-- Material provided follows --

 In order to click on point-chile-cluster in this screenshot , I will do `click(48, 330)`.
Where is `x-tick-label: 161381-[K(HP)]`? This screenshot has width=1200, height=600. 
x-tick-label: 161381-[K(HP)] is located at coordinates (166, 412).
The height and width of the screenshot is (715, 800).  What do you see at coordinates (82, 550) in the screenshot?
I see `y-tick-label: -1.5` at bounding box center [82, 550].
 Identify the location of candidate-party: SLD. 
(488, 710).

-- Material provided concluded --
-- Material provided follows --

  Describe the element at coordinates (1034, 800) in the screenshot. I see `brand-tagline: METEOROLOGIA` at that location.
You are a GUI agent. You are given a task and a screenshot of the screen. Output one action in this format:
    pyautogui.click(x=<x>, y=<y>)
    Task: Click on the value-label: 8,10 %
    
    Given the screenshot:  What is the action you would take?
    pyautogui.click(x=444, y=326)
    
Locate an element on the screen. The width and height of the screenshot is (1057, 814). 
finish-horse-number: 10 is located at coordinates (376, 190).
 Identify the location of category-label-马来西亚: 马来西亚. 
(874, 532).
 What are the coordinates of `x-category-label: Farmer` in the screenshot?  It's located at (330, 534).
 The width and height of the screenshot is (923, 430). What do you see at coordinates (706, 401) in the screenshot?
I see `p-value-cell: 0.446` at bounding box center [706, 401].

-- Material provided concluded --
-- Material provided follows --

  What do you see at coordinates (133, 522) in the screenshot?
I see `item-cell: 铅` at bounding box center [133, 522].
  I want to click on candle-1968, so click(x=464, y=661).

-- Material provided concluded --

→ **What to do**: Copy the material verbatim, beginning with the line that contains "Locate an element" and continuing through the line that contains "center [706, 401].".

→ **Response to the task**:
Locate an element on the screen. The width and height of the screenshot is (1057, 814). 
finish-horse-number: 10 is located at coordinates (376, 190).
 Identify the location of category-label-马来西亚: 马来西亚. 
(874, 532).
 What are the coordinates of `x-category-label: Farmer` in the screenshot?  It's located at (330, 534).
 The width and height of the screenshot is (923, 430). What do you see at coordinates (706, 401) in the screenshot?
I see `p-value-cell: 0.446` at bounding box center [706, 401].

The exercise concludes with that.